Many tutorials for RNNs applied to NLP using TensorFlow are focused on the language modelling problem. But another interesting NLP problem that can be solved with RNNs is named entity recognition (NER). This blog post will cover how to train a LSTM model in TensorFlow in the context of NER - all code mentioned in this post can be found in an associated Colab notebook.
Both language modelling and NER use a many-to-many RNN architecture where each input has a corresponding output, however they differ in what the outputs are. With language modelling, an input is a word in a sentence and the corresponding output is the next word in the sentence - so one training example consists of a list of words in a sentence as the input and that same sentence right-shifted by one word as the output.
With NER, an input is a word in a sentence and the corresponding output is that word’s label. In the below example, words corresponding to locations are given the “LOC” label and non-entity words are given the “O” label.
The output space for the NER problem is much smaller than the output space for the language modelling problem (which is the same as the input space). With NER, words corresponding to entities of interest are typically far less common than non-entity words (i.e. those labelled as “O”), therefore NER suffers from the class imbalance problem.
In the diagrams above, each input is shown as a word, however, RNNs can also work with character inputs. Certain entities (i.e. people’s names) contain distinctive character sequences which makes a character-based RNN better equipped to learn those patterns so we are going to use a character-based RNN here.
The Data
This github repository holds a great collection of NER training data.
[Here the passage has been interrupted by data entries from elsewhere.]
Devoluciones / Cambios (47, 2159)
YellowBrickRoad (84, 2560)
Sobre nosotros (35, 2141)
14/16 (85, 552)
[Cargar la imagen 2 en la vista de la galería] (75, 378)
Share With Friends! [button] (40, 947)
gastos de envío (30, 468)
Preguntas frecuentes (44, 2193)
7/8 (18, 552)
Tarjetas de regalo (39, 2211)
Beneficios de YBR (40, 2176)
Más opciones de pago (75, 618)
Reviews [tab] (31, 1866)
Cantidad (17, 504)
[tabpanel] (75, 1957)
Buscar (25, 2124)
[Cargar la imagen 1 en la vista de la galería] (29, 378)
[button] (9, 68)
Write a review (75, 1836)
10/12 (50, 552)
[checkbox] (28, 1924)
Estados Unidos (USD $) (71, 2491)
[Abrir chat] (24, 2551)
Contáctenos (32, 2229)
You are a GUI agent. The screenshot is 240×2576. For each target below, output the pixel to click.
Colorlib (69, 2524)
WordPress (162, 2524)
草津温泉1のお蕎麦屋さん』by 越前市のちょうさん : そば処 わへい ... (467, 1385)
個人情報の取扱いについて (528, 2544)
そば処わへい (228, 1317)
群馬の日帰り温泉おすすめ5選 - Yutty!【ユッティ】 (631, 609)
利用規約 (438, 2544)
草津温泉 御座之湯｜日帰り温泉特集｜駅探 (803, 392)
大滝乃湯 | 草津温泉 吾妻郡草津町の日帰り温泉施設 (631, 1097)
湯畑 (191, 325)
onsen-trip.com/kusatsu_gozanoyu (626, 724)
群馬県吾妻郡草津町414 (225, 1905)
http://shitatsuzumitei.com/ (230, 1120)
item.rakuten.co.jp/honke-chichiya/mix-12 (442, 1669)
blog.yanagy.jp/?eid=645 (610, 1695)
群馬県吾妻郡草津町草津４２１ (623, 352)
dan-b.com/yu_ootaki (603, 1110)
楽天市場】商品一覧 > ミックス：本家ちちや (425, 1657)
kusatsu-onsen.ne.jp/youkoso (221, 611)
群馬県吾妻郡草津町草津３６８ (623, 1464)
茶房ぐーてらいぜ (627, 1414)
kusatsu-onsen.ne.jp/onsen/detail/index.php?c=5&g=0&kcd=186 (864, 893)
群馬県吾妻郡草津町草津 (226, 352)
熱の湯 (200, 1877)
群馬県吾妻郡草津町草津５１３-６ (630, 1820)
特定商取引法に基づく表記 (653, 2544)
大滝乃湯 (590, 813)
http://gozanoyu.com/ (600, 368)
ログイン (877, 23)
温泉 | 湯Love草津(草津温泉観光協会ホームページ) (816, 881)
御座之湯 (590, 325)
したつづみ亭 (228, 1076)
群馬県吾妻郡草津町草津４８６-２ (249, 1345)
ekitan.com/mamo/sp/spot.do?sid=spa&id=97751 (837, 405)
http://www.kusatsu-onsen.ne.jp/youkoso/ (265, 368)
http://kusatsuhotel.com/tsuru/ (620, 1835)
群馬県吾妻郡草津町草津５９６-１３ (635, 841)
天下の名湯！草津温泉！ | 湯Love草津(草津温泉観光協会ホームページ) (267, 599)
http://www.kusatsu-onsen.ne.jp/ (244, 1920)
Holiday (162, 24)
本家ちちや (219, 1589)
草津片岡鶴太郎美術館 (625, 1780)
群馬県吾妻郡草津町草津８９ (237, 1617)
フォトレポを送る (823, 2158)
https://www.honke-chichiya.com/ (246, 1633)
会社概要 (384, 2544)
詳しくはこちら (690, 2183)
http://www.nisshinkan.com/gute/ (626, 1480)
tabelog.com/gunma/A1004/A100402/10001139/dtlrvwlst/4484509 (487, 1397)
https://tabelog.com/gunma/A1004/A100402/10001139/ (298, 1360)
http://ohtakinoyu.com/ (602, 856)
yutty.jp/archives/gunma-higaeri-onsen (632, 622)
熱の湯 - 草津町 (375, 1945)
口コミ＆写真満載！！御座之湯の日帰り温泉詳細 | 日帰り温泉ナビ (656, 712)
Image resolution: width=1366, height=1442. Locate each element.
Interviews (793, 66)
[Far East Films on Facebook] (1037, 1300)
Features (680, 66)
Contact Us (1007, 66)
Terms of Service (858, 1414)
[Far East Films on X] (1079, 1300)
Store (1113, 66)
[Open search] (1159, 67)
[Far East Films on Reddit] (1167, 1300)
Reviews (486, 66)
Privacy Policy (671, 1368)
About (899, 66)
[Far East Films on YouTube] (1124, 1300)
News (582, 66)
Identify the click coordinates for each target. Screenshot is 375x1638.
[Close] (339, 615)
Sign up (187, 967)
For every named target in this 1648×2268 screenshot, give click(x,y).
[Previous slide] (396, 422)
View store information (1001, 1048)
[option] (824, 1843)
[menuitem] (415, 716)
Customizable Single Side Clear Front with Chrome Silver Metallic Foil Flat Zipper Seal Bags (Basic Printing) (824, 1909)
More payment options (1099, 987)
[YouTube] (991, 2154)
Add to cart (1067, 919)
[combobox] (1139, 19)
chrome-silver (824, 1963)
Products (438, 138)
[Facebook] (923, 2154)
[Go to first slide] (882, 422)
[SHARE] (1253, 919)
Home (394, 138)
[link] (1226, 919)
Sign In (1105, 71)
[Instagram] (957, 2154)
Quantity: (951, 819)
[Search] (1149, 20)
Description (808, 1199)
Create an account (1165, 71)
In this post, we’ll use the CONLL2003 dataset which is of the following form
EU NNP B-NP B-ORG
rejects VBZ B-VP O
German JJ B-NP B-MISC
call NN I-NP O
to TO B-VP O
boycott VB I-VP O
British JJ B-NP B-MISC
lamb NN I-NP O
. . O O
where the left-most column contains tokens and the other columns are the corresponding entities. For this post we will only look at the right-most column entities - these will be our outputs. Each sentence is separated by an empty line. There are 14,985 total sentences in the training set and 9 entity labels which are
{'I-ORG', 'B-PER', 'I-MISC', 'B-LOC', 'I-PER', 'O', 'I-LOC', 'B-ORG', 'B-MISC'}
There is also a validation and test set.
Preprocessing
Before we train the model, we need to transform the raw dataset into a form that a character-based RNN can understand. The first step is to separate the raw dataset into the input words and the output entities and split them by character so the first example would look like
[['E','U',' ','r','e','j','e','c','t','s',...,'l','a','m','b','.'],['B-ORG','B-ORG','O','O','O','O','O','O','O','O',...,'O','O','O','O','O']]
The next step is to map every character to an id and every entity to an id such that each example would look something like
[[36,22,19,12,5,24,5,67,13,15,...,52,26,45,32,20],[4,4,1,1,1,1,1,1,1,1,... ,1,1,1,1,1]]
The final dataset is a sequence of these input/output tuples. The dataset can be fed to the model during training time with a generator such as
def gen_train_series():
for eg in training_data:
yield eg[0],eg[1]
and the generator can be fed in batches with
BATCH_SIZE = 128
series = tf.data.Dataset.from_generator(gen_train_series,output_types=(tf.int32, tf.int32),output_shapes = ((None, None)))
ds_series_batch = series.shuffle(BUFFER_SIZE).padded_batch(BATCH_SIZE, padded_shapes=([None], [None]), drop_remainder=True)
where, for computational reasons, each batch is padded with zeros (with .padded_batch()
) such that all inputs and outputs are of the same length. One batch of inputs will look something like
tf.Tensor(
[[34 49 40 ... 0 0 0]
[43 46 45 ... 0 0 0]
[54 65 79 ... 0 0 0]
...
[ 3 1 36 ... 0 0 0]
[40 66 1 ... 0 0 0]
[35 81 78 ... 0 0 0]], shape=(128, 228), dtype=int32)
and one batch of ouputs will look something like
tf.Tensor(
[[2 2 2 ... 0 0 0]
[3 3 3 ... 0 0 0]
[5 5 5 ... 0 0 0]
...
[2 2 2 ... 0 0 0]
[2 2 2 ... 0 0 0]
[8 8 8 ... 0 0 0]], shape=(128, 228), dtype=int32)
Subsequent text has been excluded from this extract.